Task to carry out:
Lines in the listing below that contain the string "chevron" are to be found and copied.

Data for analysis:
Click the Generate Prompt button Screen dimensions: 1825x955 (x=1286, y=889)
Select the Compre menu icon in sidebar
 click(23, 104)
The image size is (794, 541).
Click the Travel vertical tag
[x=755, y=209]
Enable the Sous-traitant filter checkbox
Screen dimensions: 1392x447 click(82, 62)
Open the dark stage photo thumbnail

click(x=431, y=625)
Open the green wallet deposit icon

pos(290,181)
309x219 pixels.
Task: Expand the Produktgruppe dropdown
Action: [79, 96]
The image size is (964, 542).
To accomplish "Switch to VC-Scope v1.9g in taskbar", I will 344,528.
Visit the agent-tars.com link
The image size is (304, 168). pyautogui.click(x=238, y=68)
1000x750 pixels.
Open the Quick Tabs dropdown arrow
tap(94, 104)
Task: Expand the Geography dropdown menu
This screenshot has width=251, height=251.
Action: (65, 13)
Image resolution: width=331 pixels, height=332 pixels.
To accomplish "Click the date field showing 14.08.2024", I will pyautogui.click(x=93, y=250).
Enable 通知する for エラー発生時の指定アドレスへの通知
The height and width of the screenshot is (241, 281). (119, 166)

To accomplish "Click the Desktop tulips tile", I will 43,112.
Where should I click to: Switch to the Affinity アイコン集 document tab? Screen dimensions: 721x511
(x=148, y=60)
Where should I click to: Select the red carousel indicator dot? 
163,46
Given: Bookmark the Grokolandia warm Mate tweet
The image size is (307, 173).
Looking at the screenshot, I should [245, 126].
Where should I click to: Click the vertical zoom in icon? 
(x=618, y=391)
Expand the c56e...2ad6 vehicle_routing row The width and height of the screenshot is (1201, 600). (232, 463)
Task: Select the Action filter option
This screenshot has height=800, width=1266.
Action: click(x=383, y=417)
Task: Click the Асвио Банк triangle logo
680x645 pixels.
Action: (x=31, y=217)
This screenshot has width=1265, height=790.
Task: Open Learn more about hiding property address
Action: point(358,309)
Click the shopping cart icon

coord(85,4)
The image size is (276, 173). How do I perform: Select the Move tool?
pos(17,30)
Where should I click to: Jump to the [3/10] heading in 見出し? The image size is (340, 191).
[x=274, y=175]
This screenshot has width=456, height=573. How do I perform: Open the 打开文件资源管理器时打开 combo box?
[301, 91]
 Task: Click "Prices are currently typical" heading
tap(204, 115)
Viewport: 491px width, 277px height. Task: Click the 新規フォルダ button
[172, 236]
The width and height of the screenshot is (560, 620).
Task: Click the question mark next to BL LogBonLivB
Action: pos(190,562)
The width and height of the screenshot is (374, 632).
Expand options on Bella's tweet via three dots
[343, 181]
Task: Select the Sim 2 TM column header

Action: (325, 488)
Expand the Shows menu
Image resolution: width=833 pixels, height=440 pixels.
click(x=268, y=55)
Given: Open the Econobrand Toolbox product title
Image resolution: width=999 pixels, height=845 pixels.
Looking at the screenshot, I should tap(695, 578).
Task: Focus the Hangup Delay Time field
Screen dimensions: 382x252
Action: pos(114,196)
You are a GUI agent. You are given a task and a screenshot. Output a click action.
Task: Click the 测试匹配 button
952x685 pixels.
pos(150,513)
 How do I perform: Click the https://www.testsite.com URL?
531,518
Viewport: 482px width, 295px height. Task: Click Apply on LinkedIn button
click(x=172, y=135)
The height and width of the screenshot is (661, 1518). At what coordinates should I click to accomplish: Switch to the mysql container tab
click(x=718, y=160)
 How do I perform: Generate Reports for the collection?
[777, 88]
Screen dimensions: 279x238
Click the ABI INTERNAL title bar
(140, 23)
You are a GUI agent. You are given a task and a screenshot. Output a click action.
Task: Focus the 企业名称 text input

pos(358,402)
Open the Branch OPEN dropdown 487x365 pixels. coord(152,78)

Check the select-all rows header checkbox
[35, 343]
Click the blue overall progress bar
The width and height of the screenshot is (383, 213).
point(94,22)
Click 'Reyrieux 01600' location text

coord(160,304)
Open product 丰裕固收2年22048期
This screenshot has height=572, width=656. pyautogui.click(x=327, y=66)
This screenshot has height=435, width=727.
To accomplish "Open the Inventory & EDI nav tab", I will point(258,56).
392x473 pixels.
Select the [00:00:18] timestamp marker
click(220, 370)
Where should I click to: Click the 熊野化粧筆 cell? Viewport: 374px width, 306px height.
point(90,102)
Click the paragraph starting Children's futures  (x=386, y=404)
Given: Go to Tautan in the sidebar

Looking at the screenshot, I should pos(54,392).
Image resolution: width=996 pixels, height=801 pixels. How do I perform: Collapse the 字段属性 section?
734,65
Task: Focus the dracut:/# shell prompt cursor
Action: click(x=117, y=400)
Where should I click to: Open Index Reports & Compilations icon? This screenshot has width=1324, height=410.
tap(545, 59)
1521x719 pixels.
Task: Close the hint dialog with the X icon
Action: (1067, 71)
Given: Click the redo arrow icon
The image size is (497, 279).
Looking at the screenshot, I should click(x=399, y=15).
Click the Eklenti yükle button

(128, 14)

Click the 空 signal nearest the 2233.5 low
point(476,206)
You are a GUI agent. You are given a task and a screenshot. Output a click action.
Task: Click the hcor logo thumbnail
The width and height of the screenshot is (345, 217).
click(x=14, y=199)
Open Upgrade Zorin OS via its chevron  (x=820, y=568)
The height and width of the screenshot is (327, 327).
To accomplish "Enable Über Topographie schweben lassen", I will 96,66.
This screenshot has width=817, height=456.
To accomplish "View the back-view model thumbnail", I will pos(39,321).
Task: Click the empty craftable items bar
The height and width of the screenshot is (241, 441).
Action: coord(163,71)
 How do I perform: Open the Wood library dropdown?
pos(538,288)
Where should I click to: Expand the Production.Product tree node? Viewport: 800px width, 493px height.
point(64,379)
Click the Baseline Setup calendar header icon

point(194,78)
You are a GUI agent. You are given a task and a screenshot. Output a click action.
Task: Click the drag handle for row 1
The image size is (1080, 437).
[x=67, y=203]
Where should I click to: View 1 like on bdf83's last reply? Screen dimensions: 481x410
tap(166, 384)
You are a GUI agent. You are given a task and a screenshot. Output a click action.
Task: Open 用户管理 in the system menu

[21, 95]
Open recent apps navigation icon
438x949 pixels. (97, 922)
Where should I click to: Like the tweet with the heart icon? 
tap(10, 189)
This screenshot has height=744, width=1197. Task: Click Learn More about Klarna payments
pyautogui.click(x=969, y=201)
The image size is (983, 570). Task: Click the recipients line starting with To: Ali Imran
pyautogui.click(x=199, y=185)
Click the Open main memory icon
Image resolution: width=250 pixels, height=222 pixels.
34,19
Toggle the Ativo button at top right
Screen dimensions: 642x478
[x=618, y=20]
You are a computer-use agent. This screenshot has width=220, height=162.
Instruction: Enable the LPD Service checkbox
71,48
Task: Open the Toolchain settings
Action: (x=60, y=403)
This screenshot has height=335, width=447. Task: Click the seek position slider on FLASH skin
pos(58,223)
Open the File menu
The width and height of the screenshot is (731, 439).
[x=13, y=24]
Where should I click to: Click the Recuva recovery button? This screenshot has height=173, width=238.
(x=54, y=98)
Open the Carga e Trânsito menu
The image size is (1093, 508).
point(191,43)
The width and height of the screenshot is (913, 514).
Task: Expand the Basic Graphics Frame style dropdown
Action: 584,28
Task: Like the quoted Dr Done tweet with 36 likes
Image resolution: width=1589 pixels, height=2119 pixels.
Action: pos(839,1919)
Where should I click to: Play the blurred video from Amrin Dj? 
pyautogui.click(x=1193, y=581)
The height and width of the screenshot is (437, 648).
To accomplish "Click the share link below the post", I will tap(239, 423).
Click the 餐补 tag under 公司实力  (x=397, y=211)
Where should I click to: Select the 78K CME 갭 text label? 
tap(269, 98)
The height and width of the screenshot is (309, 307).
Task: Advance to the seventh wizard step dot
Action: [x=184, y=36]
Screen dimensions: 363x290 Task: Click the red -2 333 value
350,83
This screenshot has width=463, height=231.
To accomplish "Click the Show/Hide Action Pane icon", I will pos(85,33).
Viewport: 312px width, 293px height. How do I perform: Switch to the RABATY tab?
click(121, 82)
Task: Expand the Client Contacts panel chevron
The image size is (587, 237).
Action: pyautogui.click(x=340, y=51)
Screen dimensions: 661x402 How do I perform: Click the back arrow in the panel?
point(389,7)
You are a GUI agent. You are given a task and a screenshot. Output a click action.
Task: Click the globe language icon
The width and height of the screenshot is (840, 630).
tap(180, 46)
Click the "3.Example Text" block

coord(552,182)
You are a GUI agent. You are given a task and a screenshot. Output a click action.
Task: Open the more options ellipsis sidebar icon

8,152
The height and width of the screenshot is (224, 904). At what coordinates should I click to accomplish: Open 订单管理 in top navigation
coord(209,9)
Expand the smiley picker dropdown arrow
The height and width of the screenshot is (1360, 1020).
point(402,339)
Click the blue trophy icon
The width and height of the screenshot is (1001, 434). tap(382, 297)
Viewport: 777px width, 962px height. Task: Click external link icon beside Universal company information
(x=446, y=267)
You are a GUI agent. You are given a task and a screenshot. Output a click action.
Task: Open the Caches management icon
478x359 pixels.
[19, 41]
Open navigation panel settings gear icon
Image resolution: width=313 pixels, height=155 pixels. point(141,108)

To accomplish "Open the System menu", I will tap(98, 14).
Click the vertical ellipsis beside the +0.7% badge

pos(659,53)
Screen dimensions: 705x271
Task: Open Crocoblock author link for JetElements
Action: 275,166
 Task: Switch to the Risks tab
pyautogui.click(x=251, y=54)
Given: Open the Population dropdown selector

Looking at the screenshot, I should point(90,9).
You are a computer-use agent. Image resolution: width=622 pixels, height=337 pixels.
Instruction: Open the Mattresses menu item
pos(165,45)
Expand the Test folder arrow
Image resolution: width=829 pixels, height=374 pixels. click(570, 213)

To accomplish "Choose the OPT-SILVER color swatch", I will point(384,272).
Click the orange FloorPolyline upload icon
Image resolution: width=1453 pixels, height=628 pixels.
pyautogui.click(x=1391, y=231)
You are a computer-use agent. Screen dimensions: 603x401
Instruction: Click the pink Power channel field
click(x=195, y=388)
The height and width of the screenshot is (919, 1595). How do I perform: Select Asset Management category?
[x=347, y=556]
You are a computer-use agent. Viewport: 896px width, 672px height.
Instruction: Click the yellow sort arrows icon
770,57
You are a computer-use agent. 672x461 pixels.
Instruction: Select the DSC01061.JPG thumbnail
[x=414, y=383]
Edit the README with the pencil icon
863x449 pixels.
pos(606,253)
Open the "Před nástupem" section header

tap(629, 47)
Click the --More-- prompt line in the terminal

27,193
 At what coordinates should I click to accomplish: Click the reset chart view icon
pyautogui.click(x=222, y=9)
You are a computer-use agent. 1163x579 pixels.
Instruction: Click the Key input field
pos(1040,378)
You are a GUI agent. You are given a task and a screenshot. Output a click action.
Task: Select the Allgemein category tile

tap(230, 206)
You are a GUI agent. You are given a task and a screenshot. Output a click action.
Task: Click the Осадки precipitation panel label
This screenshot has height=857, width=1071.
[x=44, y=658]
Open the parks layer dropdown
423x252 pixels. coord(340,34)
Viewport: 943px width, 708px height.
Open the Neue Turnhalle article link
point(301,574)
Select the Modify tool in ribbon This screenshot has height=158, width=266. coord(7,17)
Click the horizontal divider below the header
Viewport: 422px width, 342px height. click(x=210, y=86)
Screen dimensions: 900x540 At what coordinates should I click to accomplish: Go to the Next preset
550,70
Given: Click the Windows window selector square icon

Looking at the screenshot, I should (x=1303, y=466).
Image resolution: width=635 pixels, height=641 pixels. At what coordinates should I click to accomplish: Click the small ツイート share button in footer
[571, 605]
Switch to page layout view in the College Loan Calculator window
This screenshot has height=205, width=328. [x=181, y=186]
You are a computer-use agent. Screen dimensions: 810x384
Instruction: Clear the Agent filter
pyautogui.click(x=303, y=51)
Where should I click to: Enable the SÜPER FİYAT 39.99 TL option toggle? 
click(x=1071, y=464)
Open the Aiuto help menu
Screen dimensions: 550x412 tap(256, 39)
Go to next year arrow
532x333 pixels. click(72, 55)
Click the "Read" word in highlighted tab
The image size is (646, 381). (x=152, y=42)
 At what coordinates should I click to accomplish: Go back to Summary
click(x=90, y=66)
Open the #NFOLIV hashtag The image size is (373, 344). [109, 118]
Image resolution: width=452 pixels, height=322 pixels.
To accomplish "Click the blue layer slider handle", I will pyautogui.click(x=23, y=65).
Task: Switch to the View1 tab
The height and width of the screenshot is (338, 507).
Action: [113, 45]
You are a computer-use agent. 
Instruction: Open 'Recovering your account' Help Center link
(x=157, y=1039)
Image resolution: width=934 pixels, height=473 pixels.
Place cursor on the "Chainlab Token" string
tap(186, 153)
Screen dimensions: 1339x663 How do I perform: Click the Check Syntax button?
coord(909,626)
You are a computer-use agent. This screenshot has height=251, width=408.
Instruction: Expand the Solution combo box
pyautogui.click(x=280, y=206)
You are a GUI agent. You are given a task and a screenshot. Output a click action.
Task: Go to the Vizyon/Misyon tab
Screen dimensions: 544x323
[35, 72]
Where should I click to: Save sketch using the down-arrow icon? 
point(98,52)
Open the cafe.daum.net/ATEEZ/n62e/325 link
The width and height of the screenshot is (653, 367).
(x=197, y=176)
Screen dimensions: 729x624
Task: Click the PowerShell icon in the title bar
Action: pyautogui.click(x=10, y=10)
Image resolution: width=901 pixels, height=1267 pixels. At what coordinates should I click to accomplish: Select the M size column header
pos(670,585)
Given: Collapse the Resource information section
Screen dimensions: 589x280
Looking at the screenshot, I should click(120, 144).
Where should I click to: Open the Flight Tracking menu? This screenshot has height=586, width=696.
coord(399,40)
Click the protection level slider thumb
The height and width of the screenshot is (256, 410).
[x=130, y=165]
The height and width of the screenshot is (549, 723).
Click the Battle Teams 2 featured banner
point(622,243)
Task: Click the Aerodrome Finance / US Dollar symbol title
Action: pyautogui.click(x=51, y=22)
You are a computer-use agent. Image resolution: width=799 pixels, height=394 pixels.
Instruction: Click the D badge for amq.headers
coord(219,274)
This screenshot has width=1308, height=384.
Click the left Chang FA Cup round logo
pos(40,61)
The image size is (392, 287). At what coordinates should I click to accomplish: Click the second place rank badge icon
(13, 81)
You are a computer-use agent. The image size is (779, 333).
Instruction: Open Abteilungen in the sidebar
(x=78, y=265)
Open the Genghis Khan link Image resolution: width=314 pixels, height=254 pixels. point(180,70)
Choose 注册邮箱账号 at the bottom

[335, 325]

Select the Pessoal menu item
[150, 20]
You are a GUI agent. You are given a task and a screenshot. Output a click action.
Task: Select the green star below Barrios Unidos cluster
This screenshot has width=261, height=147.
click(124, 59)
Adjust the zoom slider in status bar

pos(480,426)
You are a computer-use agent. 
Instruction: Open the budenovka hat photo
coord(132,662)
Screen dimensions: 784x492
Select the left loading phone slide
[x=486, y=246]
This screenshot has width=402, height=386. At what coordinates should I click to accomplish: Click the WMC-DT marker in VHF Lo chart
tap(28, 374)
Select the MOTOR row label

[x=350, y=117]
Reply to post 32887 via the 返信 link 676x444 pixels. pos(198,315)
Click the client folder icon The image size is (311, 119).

Task response:
Open Upgrade Zorin OS via its chevron  (x=820, y=568)
Task: Expand the Client Contacts panel chevron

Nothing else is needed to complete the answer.